If you look back about a year and a half and watch some of the TV ads that Verizon Wireless has had during this period of time, it’s impossible not to see that their brand has been steadily moving into a “robotic space future” (if you will) positioning. It started with Blackberry Storm II and Motorola Droid and then it just never stopped. Over a year later Verizon is still making their ads in the same way. They even managed to present the iPhone 4 in a similar fashion. While there was nothing really “robotic” in this iPhone ad, the “Star Wars and Terminator-like” music still gave you this “future outer space robot” feel.
That said, the question is: “Is the Verizon Wireless brand losing human touch?”
Branding is all about what people picture in their minds when thinking of your brand.
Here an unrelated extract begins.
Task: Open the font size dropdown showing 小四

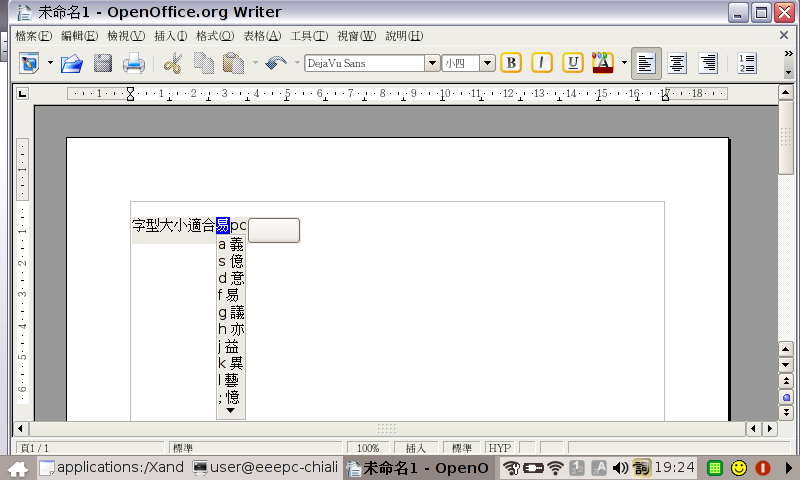Action: (487, 63)
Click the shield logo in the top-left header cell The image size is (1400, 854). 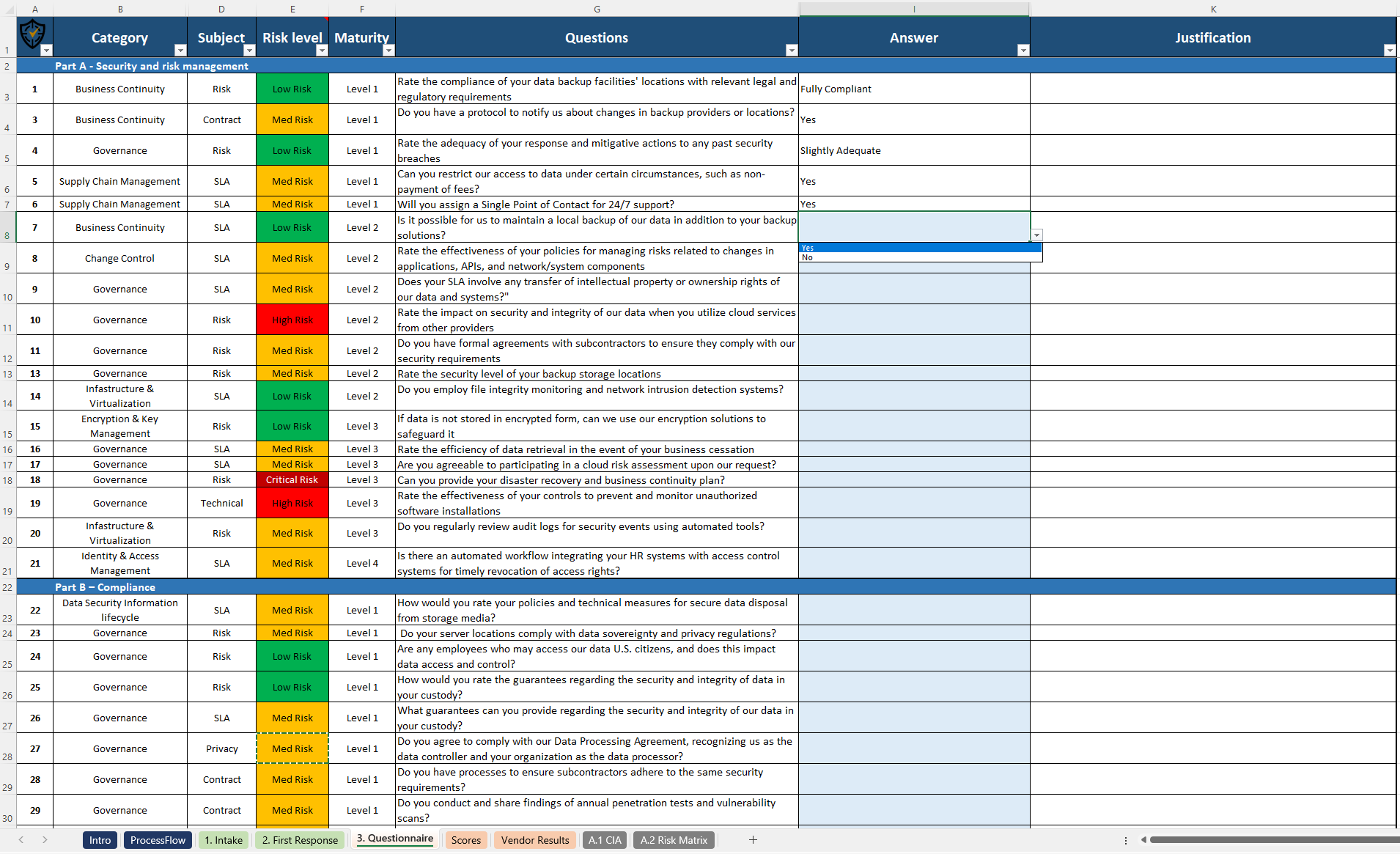33,35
Every time Verizon gets mentioned, I picture this red eye, robots, stars in the dark sky, lightning rods and so on. Try it yourself. Think of Verizon and see what the first thing is that comes to your mind.
As much as I don’t like AT&T for their network quality and customer service (unfortunately, I’m one of those miserable AT&T iPhone customers), they are doing a much better job on staying close to people. They do lifestyle commercials which are very easy to process and connect with—this one, for example:
Sprint and T-Mobile also do a good job of staying “down to Earth” and connecting with customers on the “people” level. Verizon instead is moving into this “robotic” space and I’m not sure how they see a long-term emotional connection with consumers through such brand positioning. The only people they can connect with are high school and college kids who like all these Star Wars and video games themes but obviously that’s not enough for a major mobile carrier. It seems that some decision maker in the marketing department of Verizon is a big fan of all these things and just can’t stop pushing the brand in this direction.
The long-term consequences can come at a high price for Verizon. Once consumers instill this “robotic” perception of the Verizon brand into their minds, it will take a long time and a lot of marketing dollars to change it. I might be wrong. I mean, who am I to criticize marketing strategy decisions of a hundred billion dollar company? Speaking of numbers, between 2009 and 2010, Verizon’s revenue went down 1% while the net income shrunk by almost a half (Google Finance). I’m not claiming there’s a direct connection between these two things but this recent branding strategy that appeared around the middle of 2009 most likely has something to do with it.
It’s really up to Verizon where they want their brand to be. So far it seems that they rule the outer space, not the air.